You can’t ignore math, but the story the math tells can certainly be misleading without knowing a lot of context. In the end, the thing most users want to know is, “will I be a victim?” Looking at the numbers alone, it looks like the roll of a 100-sided dice, and that anyone could end up being a victim 1 out of 100 times — and that simply is not the case. Many of the known cases of bad apps are targeted, such as an infected version of a Chinese-language app that is overwhelmingly installed in China. Many of the other known cases are “free” knock-offs of popular non-free apps. The Play Store was never meant to be idiot-proof, and some discretion from the users has been, is now, and will continue to be required.
Also relevant to the math is that the ‘P’ in “PHA” is for “potential.” One million devices have apps that have some potential for being bad. I’d rather play the skeptic and argue that 100% of apps have the potential of being bad, and a select few have actually been proven to be bad. There is almost a guarantee that there are apps (both in the Play store and in Apple’s app store) that are bad, but have not yet been identified as being bad. No amount of care taken by app store admins will reduce the potential of bad apps to zero, because they are always working with incomplete knowledge. We learn new things about app security all of the time, and some of the people that learn the new things will take advantage of that knowledge before the rest of the world has a chance to discover it.
I’m actually impressed that we may have the rate of infected devices down to 1%, given the fast-moving and incredibly diverse set of Android users. Having followed the information security industry for years, “millions” is a relatively tiny number to make such a statement about.
Kudos to Google ..on other news windoze virus increases by 10 fold
The battle never ends.
Rather than numbers, look at cause and effect. The difference between 8.5 million and 1.5 million is installing from unknown sources.
If we’ve known anything about malware rates, we’ve known one thing for years – piracy is the number one malware infection vector in Android. And the numbers here suggest that that has not changed.

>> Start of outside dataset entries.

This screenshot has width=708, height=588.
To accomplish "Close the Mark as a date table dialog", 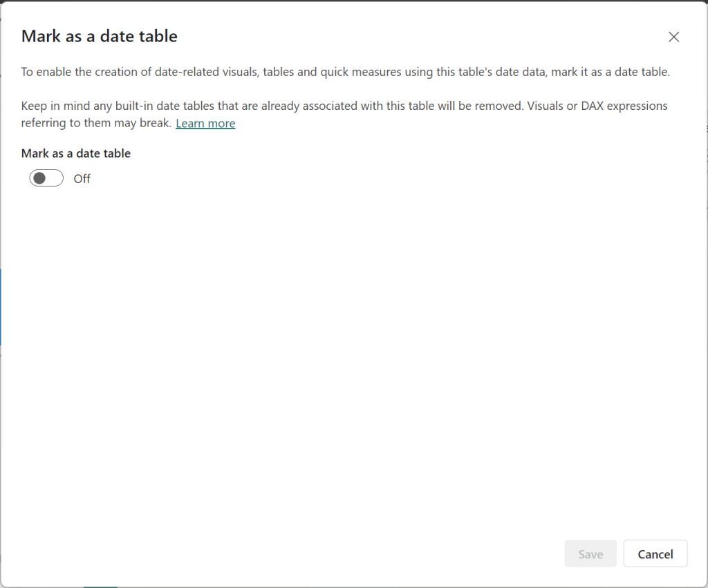I will pos(673,37).
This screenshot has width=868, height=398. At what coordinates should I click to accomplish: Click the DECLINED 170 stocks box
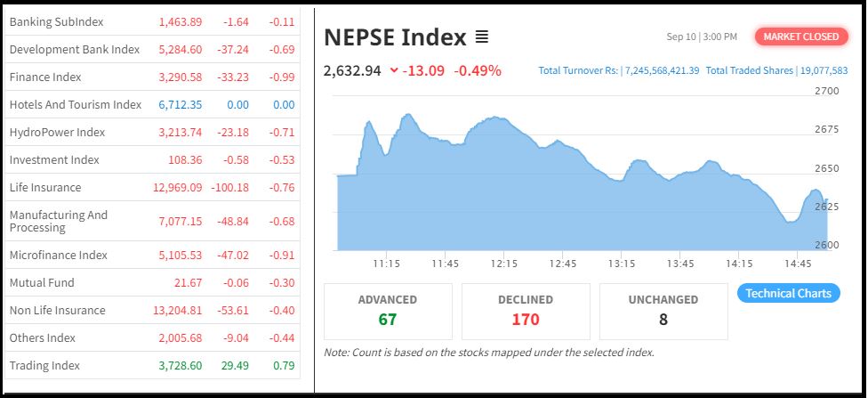pos(526,311)
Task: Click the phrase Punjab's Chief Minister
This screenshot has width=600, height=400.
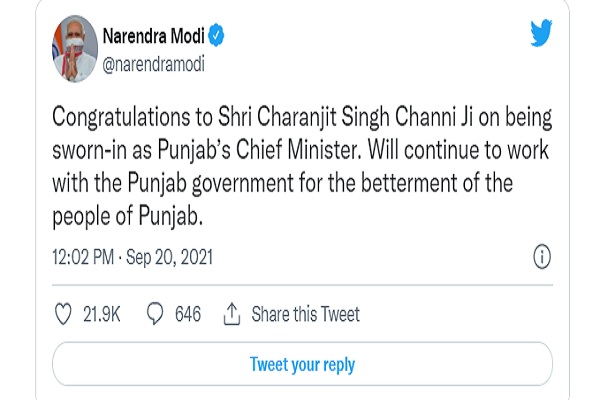Action: 259,150
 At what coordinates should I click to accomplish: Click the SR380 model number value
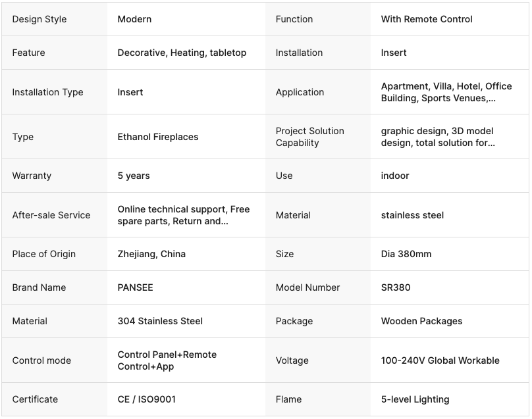pyautogui.click(x=396, y=287)
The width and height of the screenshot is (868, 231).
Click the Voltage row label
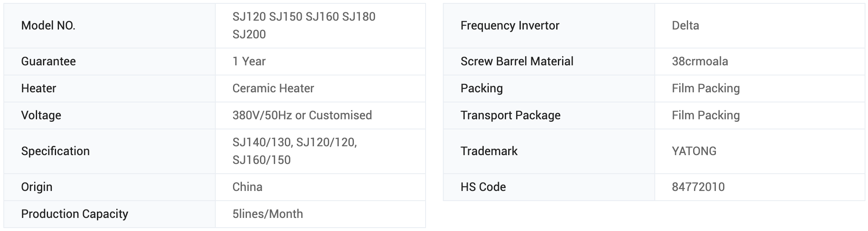(41, 116)
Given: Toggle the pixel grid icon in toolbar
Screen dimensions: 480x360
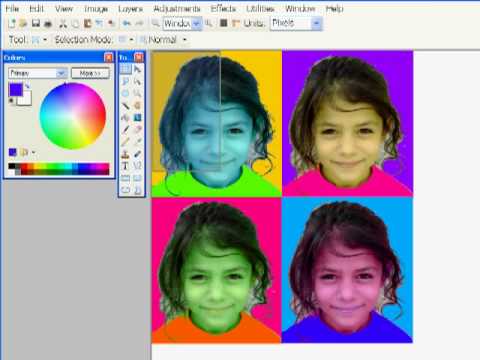Looking at the screenshot, I should pos(224,23).
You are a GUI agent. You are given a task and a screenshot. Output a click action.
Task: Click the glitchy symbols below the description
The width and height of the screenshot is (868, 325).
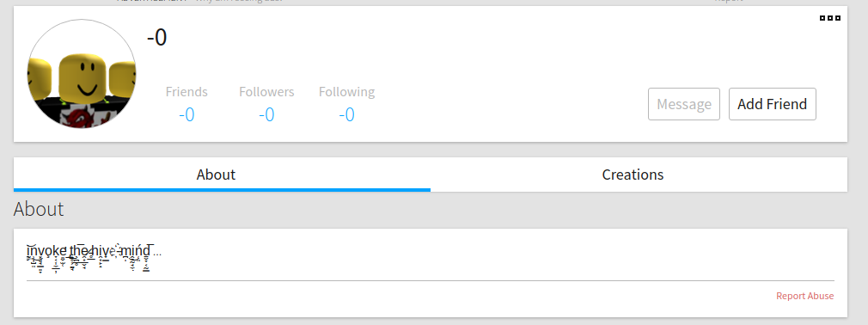pyautogui.click(x=89, y=265)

And it’s not about 1.5 million – it’s about 1. If you’re infected, 1 is the biggest number in the world.
Join our forums, learn more about the latest in malware and what you may consider to protect yourself. Or what to do if your browser has been hijacked – the newest craze we’ve been seeing and definitely on the rise, even for people who try really hard to do Android right.
Security is everyone’s business.
And of course there was pretty much no malware in the first place.